What the exercise asks »
Report every line of the entries that contains the word "agent".

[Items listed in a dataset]
-=-=-
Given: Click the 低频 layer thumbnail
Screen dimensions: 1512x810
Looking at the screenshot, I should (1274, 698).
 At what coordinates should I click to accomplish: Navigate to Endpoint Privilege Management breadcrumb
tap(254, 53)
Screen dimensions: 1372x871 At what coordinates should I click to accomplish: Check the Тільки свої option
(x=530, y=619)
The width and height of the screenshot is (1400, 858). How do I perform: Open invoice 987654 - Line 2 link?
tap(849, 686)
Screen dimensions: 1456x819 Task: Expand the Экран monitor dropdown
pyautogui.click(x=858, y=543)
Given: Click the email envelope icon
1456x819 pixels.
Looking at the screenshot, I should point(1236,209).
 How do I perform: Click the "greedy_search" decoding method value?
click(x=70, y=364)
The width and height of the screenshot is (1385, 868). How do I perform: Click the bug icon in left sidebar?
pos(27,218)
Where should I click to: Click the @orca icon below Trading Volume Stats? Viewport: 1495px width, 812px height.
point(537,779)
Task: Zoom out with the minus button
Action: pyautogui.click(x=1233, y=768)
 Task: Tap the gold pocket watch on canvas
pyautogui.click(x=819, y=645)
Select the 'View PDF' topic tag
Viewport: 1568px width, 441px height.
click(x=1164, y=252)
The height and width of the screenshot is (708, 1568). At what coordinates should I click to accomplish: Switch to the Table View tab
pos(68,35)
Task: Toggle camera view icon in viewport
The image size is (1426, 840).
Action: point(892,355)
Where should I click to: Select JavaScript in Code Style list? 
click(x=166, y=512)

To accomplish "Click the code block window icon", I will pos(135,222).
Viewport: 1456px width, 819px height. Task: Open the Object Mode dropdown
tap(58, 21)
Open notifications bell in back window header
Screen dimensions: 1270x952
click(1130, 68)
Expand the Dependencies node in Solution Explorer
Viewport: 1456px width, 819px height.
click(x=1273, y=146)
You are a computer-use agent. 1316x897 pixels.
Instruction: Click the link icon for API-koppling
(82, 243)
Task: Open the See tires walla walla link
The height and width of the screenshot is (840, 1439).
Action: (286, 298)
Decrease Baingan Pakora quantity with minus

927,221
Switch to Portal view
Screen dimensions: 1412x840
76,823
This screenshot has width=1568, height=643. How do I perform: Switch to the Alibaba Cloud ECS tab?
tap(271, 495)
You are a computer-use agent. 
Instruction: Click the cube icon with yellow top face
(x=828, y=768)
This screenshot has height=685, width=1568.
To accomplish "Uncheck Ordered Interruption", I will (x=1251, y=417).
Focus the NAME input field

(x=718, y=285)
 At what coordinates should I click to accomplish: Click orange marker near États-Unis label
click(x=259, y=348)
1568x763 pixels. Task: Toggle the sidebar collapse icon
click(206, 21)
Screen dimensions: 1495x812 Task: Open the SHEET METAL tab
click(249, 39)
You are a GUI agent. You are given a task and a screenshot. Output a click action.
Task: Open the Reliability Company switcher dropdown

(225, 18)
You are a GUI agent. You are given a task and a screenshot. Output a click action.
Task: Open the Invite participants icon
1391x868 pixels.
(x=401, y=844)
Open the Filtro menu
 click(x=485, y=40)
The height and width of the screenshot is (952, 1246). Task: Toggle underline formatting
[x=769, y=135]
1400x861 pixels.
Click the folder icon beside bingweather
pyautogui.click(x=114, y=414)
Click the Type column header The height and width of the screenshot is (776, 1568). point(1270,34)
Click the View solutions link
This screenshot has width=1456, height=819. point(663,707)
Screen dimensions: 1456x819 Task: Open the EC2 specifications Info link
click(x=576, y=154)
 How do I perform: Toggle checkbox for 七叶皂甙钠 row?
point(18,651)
-=-=-
Result for this task »
You are a computer-use agent. 1316x897 pixels.
You are a computer-use agent. 
You are a GUI agent. You are given a task and a screenshot. Output a click action.
You are a GUI agent. You are given a task and a screenshot. Output a click action.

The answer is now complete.